[Dataset entries]
--

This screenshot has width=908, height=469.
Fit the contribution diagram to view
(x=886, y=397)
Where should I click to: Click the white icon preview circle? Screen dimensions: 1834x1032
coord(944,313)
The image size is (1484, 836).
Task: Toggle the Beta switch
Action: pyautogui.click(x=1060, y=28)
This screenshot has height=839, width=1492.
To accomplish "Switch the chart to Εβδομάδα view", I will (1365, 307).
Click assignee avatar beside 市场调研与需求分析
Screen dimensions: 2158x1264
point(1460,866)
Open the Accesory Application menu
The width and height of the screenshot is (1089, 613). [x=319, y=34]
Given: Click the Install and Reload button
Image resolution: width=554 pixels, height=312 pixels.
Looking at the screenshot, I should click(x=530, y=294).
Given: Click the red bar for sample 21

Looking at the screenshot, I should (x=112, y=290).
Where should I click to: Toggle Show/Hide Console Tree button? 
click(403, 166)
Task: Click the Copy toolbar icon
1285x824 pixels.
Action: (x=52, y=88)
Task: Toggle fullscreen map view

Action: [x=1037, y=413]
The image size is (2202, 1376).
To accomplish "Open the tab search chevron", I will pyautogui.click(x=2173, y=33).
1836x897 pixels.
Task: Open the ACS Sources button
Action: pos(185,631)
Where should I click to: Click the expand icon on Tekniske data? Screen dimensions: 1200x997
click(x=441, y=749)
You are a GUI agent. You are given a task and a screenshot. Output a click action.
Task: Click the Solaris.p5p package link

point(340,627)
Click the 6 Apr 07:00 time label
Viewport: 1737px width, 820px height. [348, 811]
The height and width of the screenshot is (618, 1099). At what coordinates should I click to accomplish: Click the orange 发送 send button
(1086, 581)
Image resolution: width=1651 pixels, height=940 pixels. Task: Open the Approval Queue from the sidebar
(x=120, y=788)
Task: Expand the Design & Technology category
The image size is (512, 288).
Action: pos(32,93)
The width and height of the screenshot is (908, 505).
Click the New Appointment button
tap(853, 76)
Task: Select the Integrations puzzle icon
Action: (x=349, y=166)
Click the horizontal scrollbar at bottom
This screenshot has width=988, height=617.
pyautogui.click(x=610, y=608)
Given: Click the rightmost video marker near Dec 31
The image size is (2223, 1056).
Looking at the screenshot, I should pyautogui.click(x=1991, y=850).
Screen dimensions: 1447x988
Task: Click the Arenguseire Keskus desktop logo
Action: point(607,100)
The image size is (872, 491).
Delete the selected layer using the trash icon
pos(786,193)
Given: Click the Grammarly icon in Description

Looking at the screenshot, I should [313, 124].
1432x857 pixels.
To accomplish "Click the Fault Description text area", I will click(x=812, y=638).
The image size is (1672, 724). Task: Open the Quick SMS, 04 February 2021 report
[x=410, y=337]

--

> WHAT THIS TASK INVOLVES: Looking at the data above, return every line from the one with "The height and" down to the one with "Click the horizontal scrollbar at bottom", exactly and inclusively.

> ANSWER TO THIS EXERCISE:
The height and width of the screenshot is (618, 1099). At what coordinates should I click to accomplish: Click the orange 发送 send button
(1086, 581)
Image resolution: width=1651 pixels, height=940 pixels. Task: Open the Approval Queue from the sidebar
(x=120, y=788)
Task: Expand the Design & Technology category
The image size is (512, 288).
Action: pos(32,93)
The width and height of the screenshot is (908, 505).
Click the New Appointment button
tap(853, 76)
Task: Select the Integrations puzzle icon
Action: (x=349, y=166)
Click the horizontal scrollbar at bottom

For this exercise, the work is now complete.